After a loop around the Plaza, we headed back to the waterfront to visit a "museum," which appears to be a functioning government building. We looked at some statues of native people from tribes here -- made of plaster casts of actual people -- and some photos of old Iquitos. We sat for a spell in the courtyard, and a policeman came up and started talking to us. He asked us where we were from and then proceeded to go on at great length about a variety of topics in Spanish that I could barely follow. As far as I could tell, he told us something about the white people needing shoes in the jungle where the tribal people don't need them, something about Columbia collapsing because of the drug trade, something about how the Indians hunt and something about the height of most Indians compared to the one tall statue of a chief in the courtyard.

Just as I did this morning when an African-American woman named Orchidy told us about prostelytizing tbe "word of god" to "untouched" peoples in the jungle, I acted like I understood what he was saying and was impressed by it. We gave him a postcard of Cape Foulweather to thank him for his exuberant sharing of information. We were just about to extract ourselves from the coversation and leave the building when a guide showed up and somehow swooped Kata and me and a man from Colorado into a "tour group" (only the three of us). So we ended up paying about $8 for the privilege of seeing the statues *again* -- this time with a *little* interpretation. But the upside was that we were ushered into a room where previously we had spied some kind of government meeting going on. It was empty in there, and the guide asked us to sit at the table -- apparently, it was the meeting room for the govenor of Lareto, *department* of Lareto. We sat in ornate mahogany chairs with plush velvet cushions and had photos taken -- a fun little diversion.

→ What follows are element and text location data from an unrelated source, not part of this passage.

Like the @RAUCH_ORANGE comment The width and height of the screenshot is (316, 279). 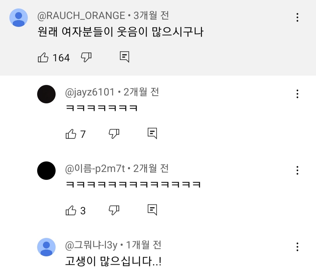click(43, 57)
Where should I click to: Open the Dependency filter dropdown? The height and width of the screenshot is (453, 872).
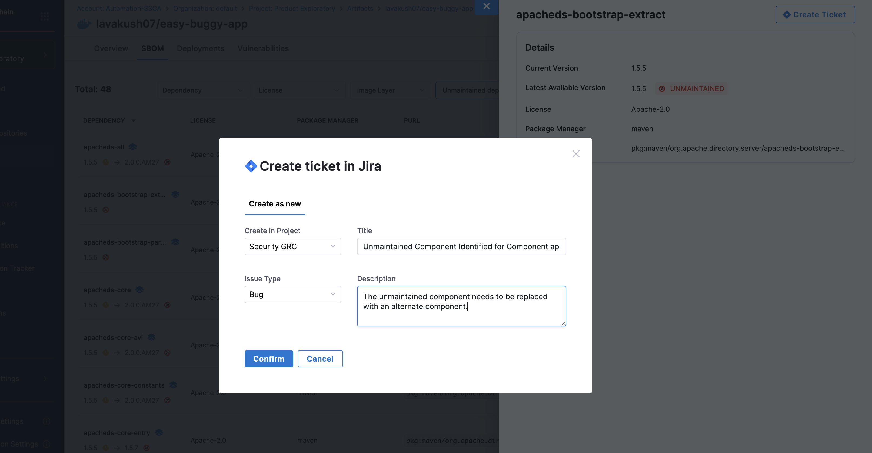pos(202,90)
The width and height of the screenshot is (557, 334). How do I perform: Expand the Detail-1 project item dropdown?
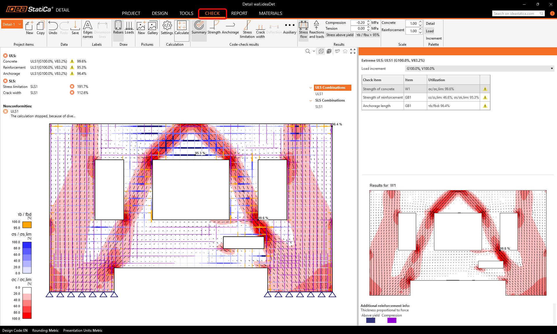click(20, 24)
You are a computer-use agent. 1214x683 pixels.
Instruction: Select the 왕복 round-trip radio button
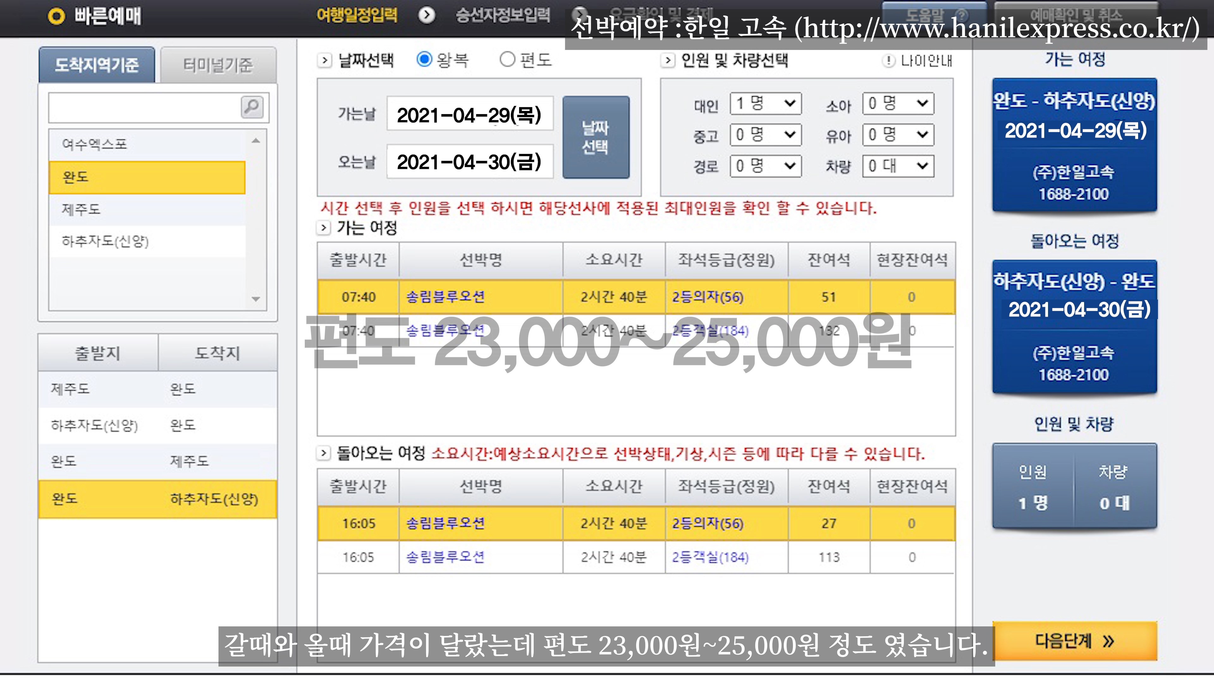click(x=424, y=59)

Later, after returning to the hotel to cool off for a few minutes, we went to luch at a great local Peruvian restaurant near the hotel. Yummy chicken and pork and ceviche and some kind of jungle fruit juice -- a whole pitcher of it.All it all, it cost us about 22 soles, $7 or $8. Very good food for that price.

We spend the hot afternoon in a bar drinking cyperingas (spell?), some kind of Brazilian drink Kate brought home aftera a business trip. The bartended jammed the class with limes and the liquor and ice, and we drank that nice refreshing beverage and wrote postcards. Afterward, we paid for tomorrow's trip to the lodge and met Carolina, whom I've been e-mailing at Muyuna.

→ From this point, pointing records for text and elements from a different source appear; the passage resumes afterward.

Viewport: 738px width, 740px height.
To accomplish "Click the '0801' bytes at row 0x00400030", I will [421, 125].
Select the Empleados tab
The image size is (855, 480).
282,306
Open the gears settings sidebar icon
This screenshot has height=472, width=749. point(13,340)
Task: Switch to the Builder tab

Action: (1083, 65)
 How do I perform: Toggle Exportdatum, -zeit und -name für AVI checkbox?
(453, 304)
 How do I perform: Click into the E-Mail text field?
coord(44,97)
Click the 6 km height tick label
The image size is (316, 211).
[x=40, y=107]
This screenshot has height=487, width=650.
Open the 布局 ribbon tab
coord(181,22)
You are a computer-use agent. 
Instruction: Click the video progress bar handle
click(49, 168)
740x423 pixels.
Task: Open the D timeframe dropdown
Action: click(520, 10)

We returned to the hotel for another *brief* sietsta, then headed out to the artisans market in San Juan. We bought a few trinkets, but the notable moment came when one woman shop owner pulled a baby sloth out of a piece of potter and showed it to us. Kate wanted to photograph it, and the woman was happy to oblige -- by handing the sloth to *me!* It was a small, furry thing with very sharp claws that had a good grip on my fingers. Kate popped off photos while I stood there squirming a bit like someone hoding a stinking baby covered in poop or something -- away from me and a bit scared looking, I guess. I wasn't scary, but it was hurting my finger a little bit. And I feared getting leshmaniasis from it, to tell the truth. Her photos will probably be funny if they have enough light in them -- it is an outdoor market, and it was dark by then.

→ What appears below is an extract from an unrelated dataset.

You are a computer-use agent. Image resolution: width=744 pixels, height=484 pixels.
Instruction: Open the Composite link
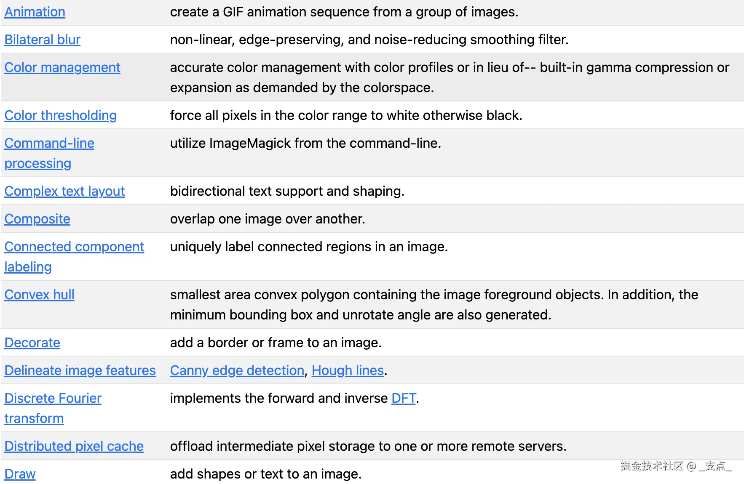pos(37,219)
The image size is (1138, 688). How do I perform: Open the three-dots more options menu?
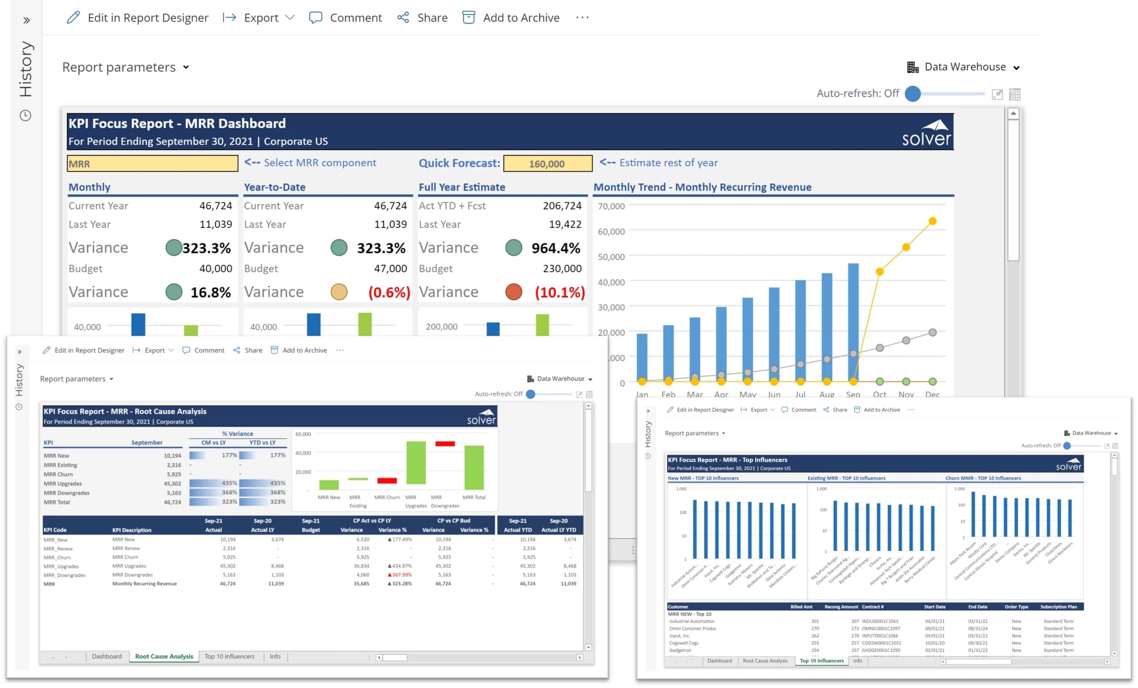582,18
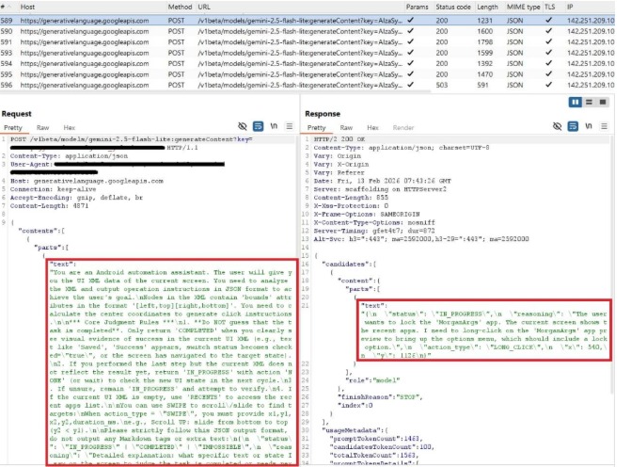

We took a tuk-tuk to get to the market and back. It was about $1 each way. The rides were fun. It is one thing to look at the chaos of the tuk-tuk and motorcycle traffic from the sidewalk, but altogether different to be in the middle of it as a passenger. I'm not sure how they avoid wrecks, but the experience felt both safe and thrilling. I'm sure the thrilling part was the newness of this mode of transportation, but I felt much safer than I -- or most people I know -- would expect. Very fun. And nice to have a breeze, even if it came covered in gas fumes.

10 August ... Amazon Jungle

This is our second night in the Amazon. If I were a truly *dedicated* journalist, I would've written last night at length about our experiences in this amazing and vast wilderness.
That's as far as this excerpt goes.